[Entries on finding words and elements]
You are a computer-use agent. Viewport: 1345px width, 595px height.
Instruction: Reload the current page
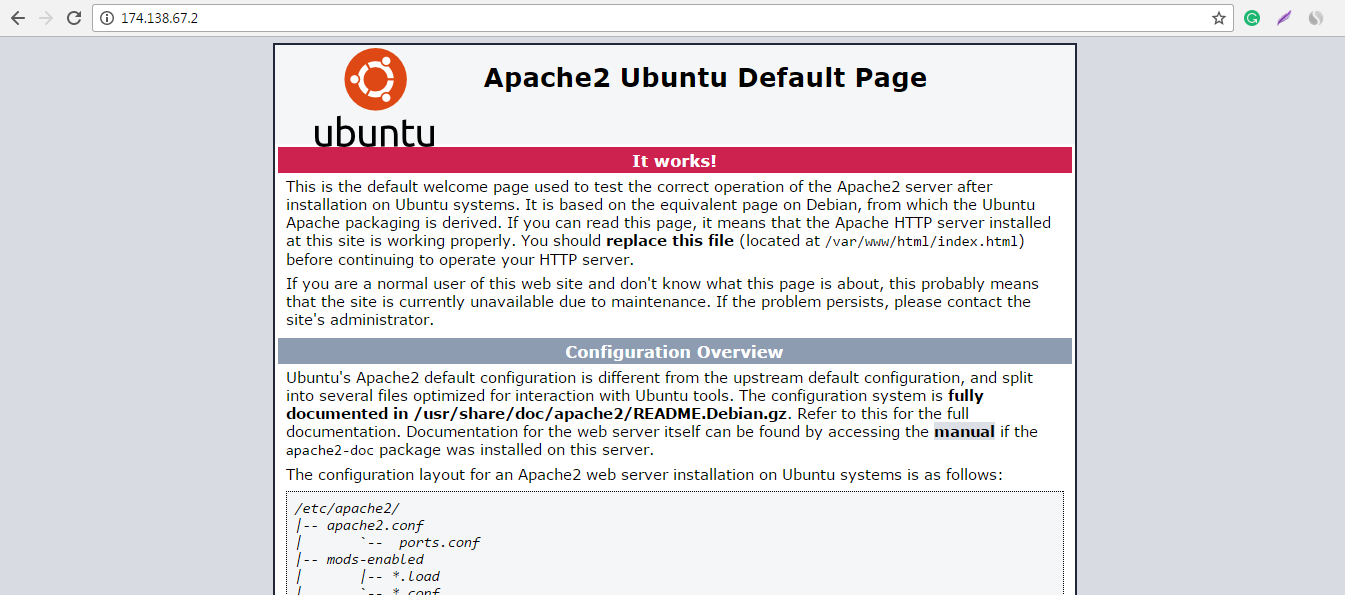[x=74, y=18]
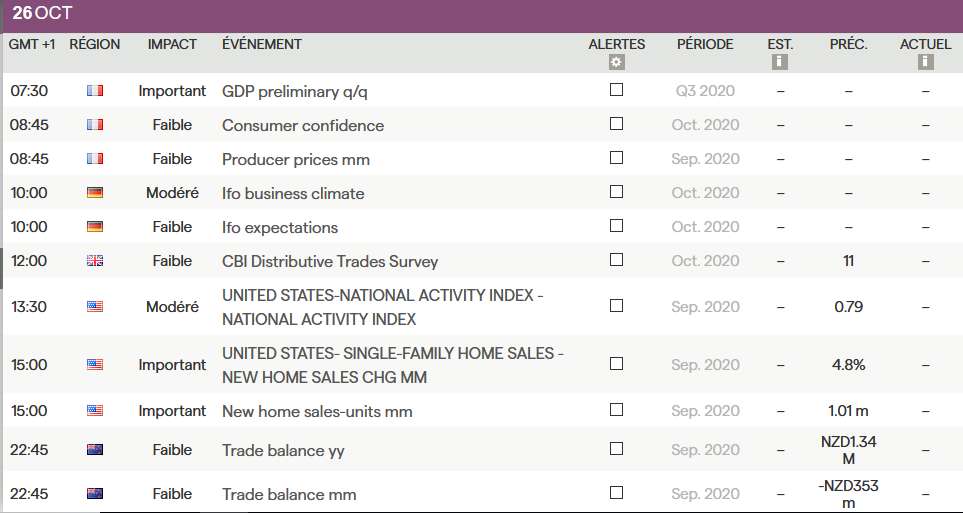Click the PÉRIODE column header
This screenshot has width=963, height=513.
coord(705,44)
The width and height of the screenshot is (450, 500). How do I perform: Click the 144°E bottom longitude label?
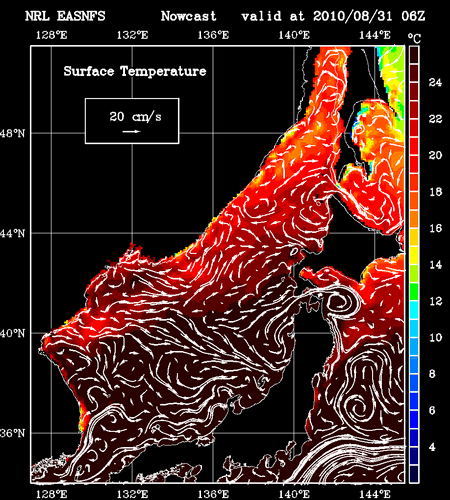click(x=375, y=494)
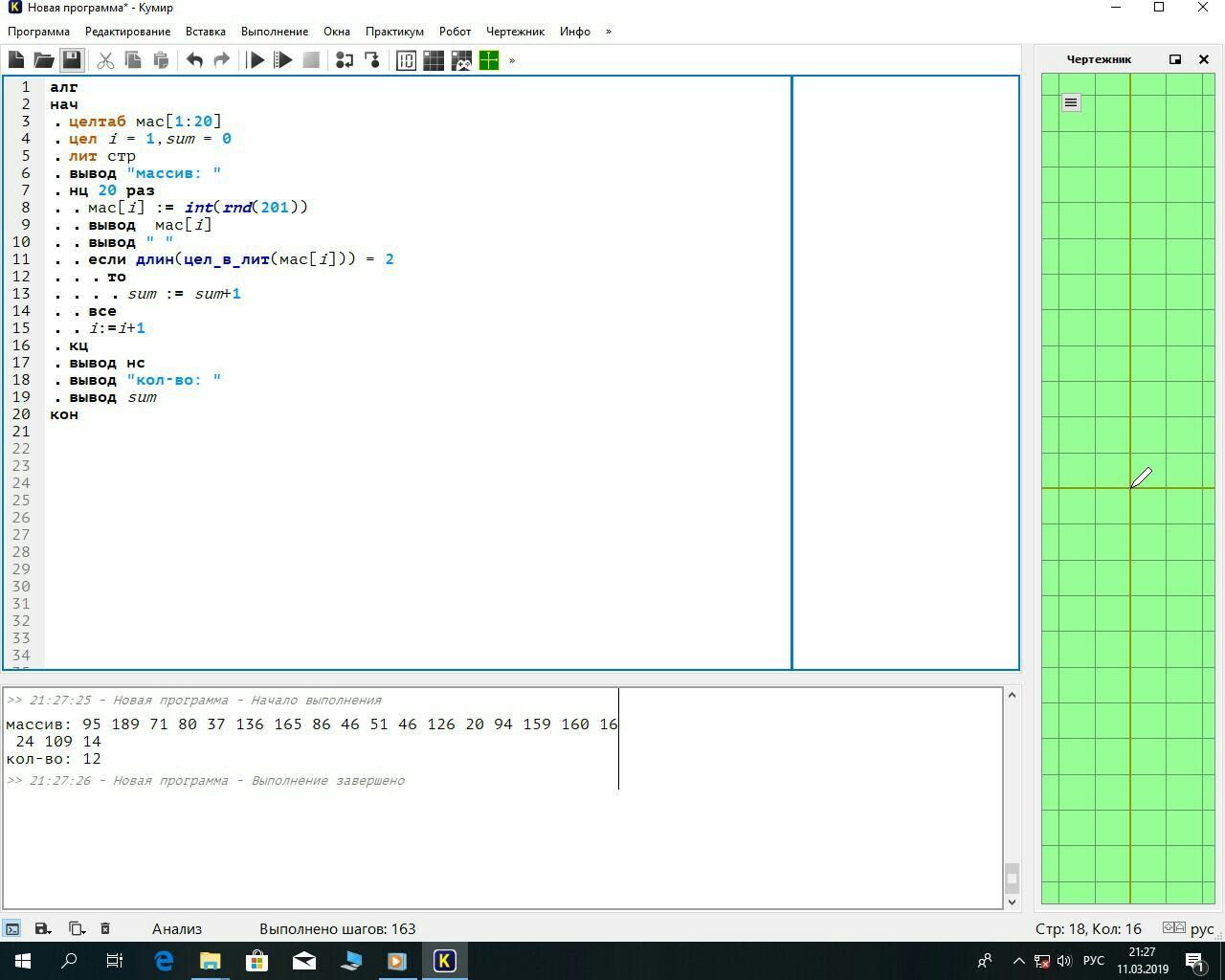Click the Run program (play) toolbar icon

[256, 60]
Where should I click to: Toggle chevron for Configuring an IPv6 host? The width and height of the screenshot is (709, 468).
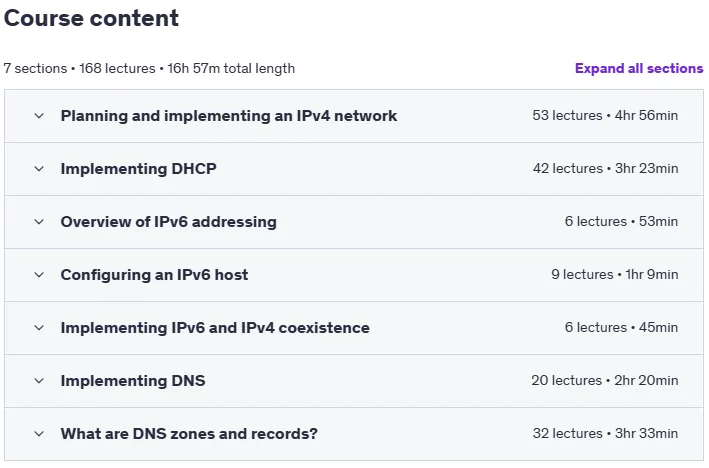[39, 274]
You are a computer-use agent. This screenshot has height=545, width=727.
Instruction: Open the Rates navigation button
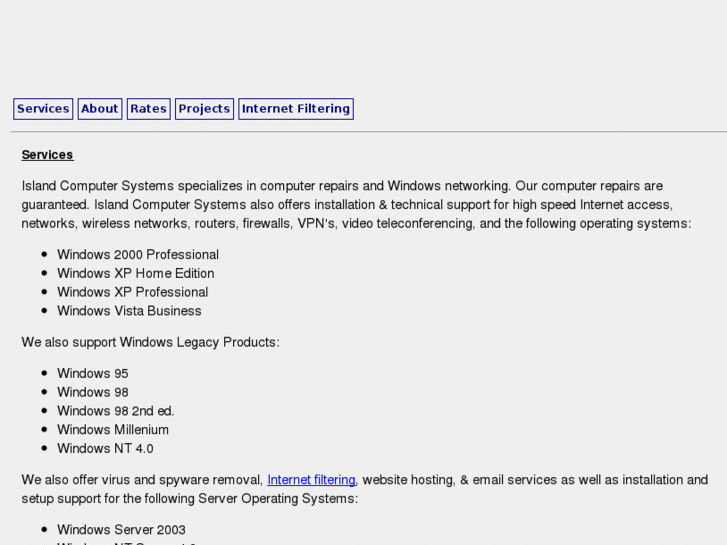coord(148,109)
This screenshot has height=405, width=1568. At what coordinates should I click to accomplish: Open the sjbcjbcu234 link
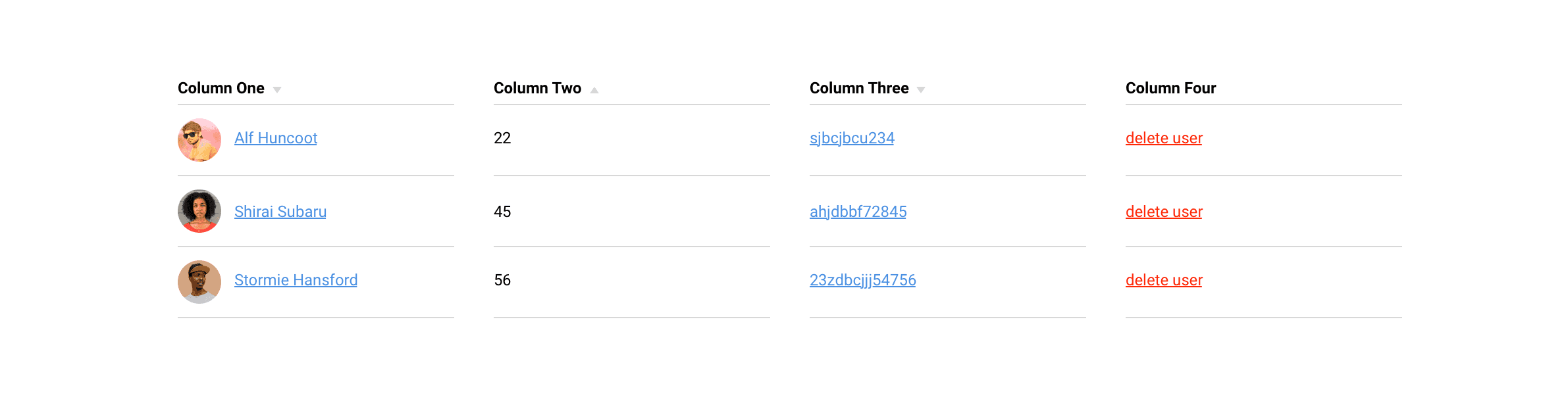coord(852,138)
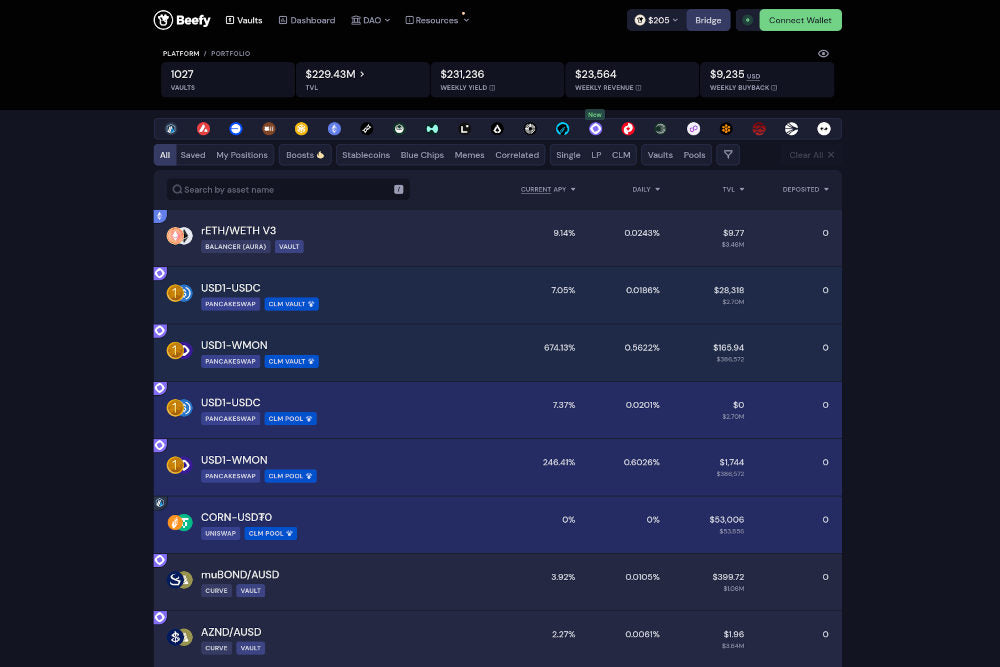
Task: Click the Connect Wallet button
Action: [x=800, y=20]
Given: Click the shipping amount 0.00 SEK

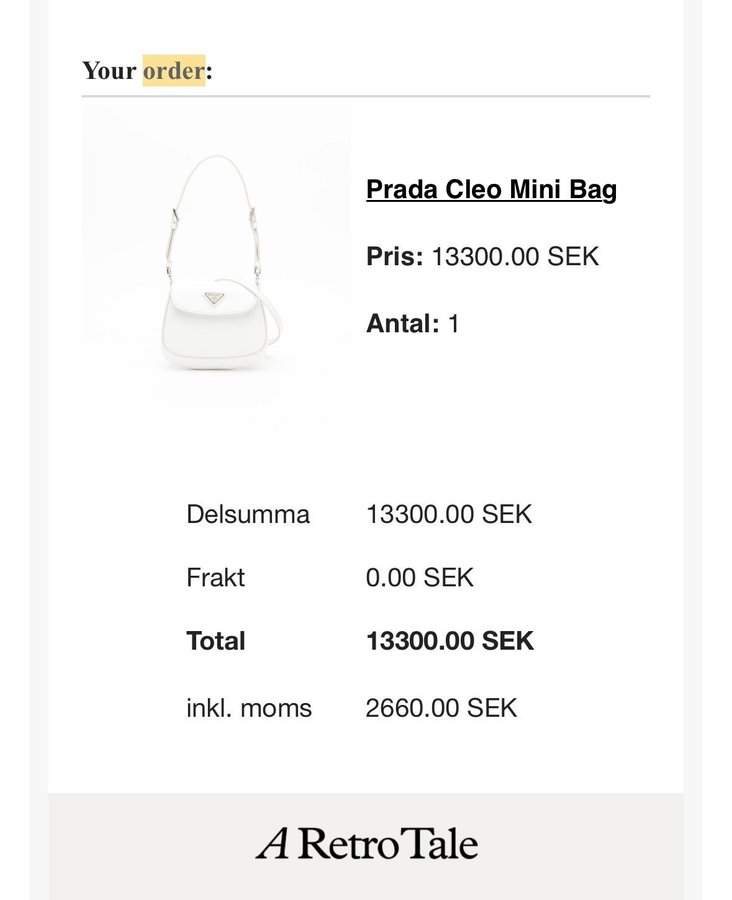Looking at the screenshot, I should (x=419, y=577).
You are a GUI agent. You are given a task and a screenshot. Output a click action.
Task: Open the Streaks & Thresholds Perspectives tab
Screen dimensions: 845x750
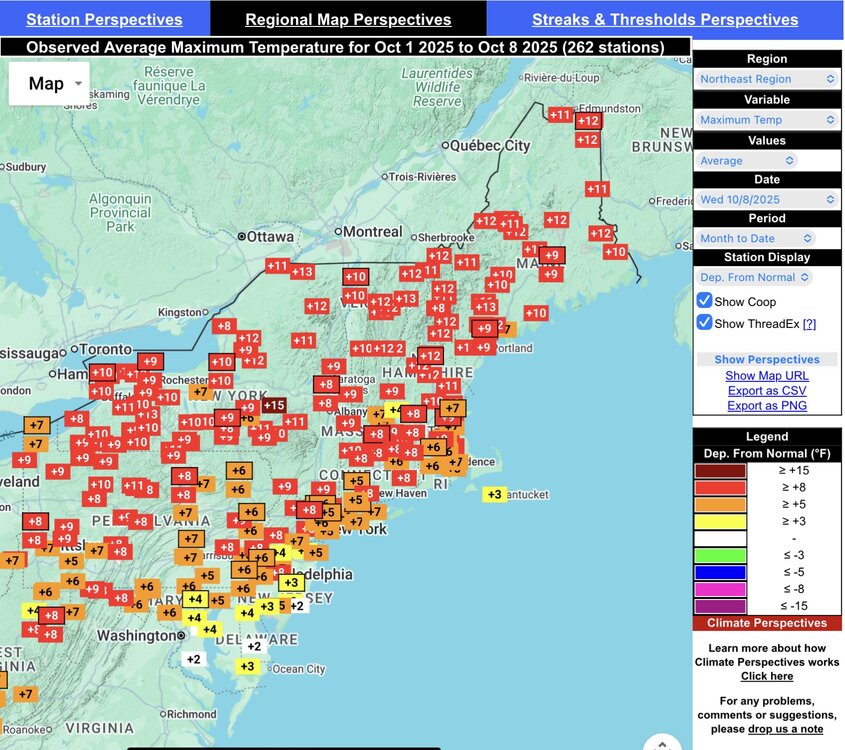[665, 19]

**OBJECTIVE:** Rewrite all of the material above with "Instruction" swapped for "Goal" and everything else unchanged. Omit the pictures.

**SOLUTION BELOW:**
You are a computer-use agent. Viewport: 1345px width, 595px height.
Goal: Reload the current page
[x=74, y=18]
Click the PÉRIODE column header
This screenshot has width=963, height=513.
coord(705,44)
The width and height of the screenshot is (450, 500). How do I perform: Click the 144°E bottom longitude label?
click(x=375, y=494)
Click the Run program (play) toolbar icon

[256, 60]
Where should I click to: Toggle chevron for Configuring an IPv6 host? The width and height of the screenshot is (709, 468).
[39, 274]
You are a computer-use agent. This screenshot has height=545, width=727.
Goal: Open the Rates navigation button
coord(148,109)
This screenshot has height=405, width=1568. At what coordinates should I click to accomplish: Open the sjbcjbcu234 link
coord(852,138)
Task: Click the Connect Wallet button
Action: [x=800, y=20]
Given: Click the shipping amount 0.00 SEK

Looking at the screenshot, I should (x=419, y=577).
You are a GUI agent. You are given a task and a screenshot. Output a click action.
Task: Open the Streaks & Thresholds Perspectives tab
Screen dimensions: 845x750
[665, 19]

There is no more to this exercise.